Comment by joe_the_user

8 months ago

Sort of but it seems a bit of a cheat.

Neural networks are universal approximators. Choose a function and get enough data from it and you can approximate it very closely and maybe exactly. If initially creating function F required algorithm Y ("search" or whatever), you can do your approximation to F and then say "Look F without Y" and for all we know, the approximation might be doing things internally that are actually nearly identical to the initial F.

11 comments

joe_the_user

janalsncm 8 months ago

A sufficiently large nn can learn an arbitrary function, yes. But stockfish is also theoretically perfect given infinite computational resources.

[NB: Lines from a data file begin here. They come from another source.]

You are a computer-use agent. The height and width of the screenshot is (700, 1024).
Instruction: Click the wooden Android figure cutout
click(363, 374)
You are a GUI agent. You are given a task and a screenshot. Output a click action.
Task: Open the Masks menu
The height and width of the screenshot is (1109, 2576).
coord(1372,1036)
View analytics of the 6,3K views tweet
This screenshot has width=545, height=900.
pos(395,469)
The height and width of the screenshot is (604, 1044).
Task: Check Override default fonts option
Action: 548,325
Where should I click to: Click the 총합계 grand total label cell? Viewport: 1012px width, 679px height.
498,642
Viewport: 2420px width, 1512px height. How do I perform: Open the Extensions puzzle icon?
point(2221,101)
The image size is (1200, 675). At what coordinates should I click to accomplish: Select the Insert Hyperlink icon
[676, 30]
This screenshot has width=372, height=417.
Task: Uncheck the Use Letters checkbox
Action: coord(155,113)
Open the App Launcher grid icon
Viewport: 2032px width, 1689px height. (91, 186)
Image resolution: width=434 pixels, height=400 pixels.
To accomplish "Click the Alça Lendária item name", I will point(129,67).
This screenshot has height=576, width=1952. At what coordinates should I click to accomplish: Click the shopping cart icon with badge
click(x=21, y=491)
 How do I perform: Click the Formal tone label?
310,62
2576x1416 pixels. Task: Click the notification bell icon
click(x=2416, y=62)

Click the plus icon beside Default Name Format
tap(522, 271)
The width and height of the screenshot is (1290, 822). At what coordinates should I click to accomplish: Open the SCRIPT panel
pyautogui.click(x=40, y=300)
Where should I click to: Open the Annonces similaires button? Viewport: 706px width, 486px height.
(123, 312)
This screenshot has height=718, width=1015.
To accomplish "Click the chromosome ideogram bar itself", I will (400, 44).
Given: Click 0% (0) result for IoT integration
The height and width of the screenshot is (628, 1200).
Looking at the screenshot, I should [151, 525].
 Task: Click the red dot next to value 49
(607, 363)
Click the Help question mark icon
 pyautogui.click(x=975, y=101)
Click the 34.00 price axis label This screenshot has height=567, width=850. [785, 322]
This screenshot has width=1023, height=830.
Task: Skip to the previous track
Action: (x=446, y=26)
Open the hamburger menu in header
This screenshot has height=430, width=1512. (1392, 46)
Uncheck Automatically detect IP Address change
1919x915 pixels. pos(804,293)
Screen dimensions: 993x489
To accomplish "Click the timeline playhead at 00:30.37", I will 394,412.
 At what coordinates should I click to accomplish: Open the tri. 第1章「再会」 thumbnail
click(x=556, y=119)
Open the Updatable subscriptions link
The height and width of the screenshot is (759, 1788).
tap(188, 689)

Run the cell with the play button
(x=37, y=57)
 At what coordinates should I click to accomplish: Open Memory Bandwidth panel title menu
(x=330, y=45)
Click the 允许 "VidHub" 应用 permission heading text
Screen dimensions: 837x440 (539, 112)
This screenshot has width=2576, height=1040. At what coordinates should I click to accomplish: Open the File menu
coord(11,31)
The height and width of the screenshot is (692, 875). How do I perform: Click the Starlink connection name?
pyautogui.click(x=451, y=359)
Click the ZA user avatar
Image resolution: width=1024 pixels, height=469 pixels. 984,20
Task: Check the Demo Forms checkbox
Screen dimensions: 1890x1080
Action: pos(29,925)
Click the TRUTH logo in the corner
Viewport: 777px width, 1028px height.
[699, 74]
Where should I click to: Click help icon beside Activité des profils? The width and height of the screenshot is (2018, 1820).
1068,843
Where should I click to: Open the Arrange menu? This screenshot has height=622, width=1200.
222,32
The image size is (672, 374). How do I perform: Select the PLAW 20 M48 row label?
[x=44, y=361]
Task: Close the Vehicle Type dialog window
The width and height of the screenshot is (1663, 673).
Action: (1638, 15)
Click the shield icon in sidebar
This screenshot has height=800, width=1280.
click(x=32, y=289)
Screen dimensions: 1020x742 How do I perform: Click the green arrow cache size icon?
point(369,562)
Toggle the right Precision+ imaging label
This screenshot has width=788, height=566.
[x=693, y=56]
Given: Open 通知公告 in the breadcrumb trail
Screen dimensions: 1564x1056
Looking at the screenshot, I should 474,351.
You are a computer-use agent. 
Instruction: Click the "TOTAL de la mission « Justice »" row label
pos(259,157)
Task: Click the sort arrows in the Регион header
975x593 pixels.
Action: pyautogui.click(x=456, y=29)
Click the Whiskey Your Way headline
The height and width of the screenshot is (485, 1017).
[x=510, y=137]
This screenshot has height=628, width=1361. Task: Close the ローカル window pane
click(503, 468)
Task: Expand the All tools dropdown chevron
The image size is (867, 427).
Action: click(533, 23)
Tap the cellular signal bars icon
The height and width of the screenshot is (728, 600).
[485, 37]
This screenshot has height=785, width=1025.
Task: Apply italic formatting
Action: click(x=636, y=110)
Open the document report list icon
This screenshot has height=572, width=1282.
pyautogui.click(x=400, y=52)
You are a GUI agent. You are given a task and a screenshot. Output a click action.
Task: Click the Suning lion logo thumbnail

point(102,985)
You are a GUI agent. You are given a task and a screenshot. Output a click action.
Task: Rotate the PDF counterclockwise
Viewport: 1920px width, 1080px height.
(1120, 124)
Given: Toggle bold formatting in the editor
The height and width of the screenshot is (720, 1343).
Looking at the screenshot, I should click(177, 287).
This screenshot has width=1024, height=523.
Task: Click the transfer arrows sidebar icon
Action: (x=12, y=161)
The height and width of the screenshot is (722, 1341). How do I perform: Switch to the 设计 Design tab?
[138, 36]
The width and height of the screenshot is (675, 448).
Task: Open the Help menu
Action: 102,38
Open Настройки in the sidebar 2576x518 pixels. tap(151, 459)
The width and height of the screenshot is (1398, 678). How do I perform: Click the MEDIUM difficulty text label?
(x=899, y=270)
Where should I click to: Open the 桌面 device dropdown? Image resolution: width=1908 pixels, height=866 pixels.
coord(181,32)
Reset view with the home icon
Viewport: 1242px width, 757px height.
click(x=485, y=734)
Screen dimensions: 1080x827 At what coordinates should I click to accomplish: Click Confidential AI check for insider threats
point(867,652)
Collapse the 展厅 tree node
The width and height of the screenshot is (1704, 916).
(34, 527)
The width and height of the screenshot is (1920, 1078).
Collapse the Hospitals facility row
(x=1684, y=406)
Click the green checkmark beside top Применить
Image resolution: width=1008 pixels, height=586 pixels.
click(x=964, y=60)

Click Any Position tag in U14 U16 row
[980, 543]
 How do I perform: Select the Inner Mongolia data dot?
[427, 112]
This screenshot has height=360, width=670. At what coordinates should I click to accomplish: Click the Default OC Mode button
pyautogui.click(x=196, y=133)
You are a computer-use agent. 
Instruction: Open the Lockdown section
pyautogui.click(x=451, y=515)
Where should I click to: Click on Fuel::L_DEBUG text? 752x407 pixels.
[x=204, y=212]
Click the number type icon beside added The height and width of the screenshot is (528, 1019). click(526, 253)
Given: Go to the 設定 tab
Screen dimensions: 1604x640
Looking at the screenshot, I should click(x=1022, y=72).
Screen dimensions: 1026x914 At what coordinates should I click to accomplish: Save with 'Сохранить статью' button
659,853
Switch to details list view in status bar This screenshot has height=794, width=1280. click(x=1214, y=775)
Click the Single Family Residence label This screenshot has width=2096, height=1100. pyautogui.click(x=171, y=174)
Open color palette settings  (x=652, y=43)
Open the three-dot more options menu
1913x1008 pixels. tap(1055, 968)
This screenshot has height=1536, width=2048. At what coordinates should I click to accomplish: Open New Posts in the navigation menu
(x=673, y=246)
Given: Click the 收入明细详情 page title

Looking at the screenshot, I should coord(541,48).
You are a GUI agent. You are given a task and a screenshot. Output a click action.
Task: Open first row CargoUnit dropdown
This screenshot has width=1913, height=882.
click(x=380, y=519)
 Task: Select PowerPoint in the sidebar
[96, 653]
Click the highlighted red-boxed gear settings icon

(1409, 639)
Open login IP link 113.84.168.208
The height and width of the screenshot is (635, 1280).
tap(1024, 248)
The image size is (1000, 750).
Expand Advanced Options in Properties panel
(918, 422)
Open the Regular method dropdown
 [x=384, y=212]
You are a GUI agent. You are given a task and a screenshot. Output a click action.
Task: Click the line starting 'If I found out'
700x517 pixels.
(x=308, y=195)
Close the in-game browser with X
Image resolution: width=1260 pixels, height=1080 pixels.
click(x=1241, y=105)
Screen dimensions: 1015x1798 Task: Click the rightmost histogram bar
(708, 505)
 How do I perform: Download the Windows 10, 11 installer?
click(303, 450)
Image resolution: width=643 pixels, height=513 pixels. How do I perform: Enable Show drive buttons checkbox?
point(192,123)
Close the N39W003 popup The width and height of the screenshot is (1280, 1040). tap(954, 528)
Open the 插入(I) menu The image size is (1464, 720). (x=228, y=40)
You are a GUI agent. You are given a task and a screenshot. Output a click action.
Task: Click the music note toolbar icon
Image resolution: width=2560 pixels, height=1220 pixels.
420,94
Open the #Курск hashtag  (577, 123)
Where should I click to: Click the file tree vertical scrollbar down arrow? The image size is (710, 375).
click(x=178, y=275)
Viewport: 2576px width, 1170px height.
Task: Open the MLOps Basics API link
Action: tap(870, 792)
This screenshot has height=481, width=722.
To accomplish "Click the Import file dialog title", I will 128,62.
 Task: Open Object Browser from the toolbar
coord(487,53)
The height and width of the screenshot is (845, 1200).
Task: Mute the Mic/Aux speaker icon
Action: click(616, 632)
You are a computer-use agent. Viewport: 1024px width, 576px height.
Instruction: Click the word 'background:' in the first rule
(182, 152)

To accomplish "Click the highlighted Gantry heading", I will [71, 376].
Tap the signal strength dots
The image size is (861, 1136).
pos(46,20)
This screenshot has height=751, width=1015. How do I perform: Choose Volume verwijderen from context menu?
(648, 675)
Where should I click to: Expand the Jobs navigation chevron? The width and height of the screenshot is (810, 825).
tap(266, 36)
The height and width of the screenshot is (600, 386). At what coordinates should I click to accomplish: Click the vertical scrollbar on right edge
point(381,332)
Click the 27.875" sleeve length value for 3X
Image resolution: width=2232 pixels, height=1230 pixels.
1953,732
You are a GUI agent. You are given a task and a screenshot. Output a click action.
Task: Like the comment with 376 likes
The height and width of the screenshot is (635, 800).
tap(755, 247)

What is interesting is performing well under reasonable computational constraints i.e. doing it faster/with fewer flops than stockfish.

joe_the_user 8 months ago
Is the model more efficient than Stockfish? I think Stockfish runs on regular CPU computer and I'd guess this " 270M parameter transformer model" requires a GPU but I can't find any reference to efficiency in the paper.
Also found in the paper: "While our largest model achieves very good performance, it does not completely close the gap to Stockfish 16". It's actually inferior but they still think it's an interesting exercise. But that's the thing, it's primarily an exercise like calculating pi to a billion decimal points or overclocking a gaming laptop.
- janalsncm 8 months ago
  
  Well I think it’s interesting to the extent that it optimizes the solution for a different piece of hardware, the TPU. Their results are also applicable to GPUs. Since the problem is highly parallelizable, we might expect a viable model to quickly approximate a more accurate evaluation, and perhaps even make up for it in volume.
- rolisz 8 months ago
  
  BERT has around that many parameters and it runs on CPU in 200ms
  
  1 reply →
- samus 8 months ago
  
  270M are very tractable even on CPUs.

seb314 8 months ago

The state space of chess is so huge that even a giant training set would be a _very_ sparse sample of the stockfish-computed value function.

So the network still needs to do some impressive generalization in order to „interpolate“ between those samples.

I think so, anyway (didn‘t read the paper but worked on alphazero-like algorithms for a few years)

valdiorn 8 months ago

Only on the same way that DNA is a cheat for constructing organisms. After all they are universal recipes for organisms. Study enough DNA sequences and splice together a sequence and you can theoretically design any mythical creature you can think of.

But if someone grew an actual dragon in a lab by splicing together DNA fragments, that would still be a major feat. Similarly, training a neural net to play grandmaster level chess is simple in theory but extremely difficult in practice.

dawnofdusk 8 months ago

It doesn't get the actual optimal Q values computed from Stockfish (presumably this takes infinite compute to calculate), in fact it gets computed estimates from polling Stockfish for only 50ms.

So you're estimating from data a function which is itself not necessarily optimal. Moreover, the point is more like how far can we get using a really generic transformer architecture that is not tuned to domain-specific details of our problem, which Stockfish is.

jackblemming 8 months ago

No, arbitrarily wide neural networks are approximators of Borel Measurable functions. Big difference between that and “any function”. RNNs are Turing Complete though.

eldenring 8 months ago

You can say the same thing about RNNs. Technically nothing is turing complete without infinite scratch space.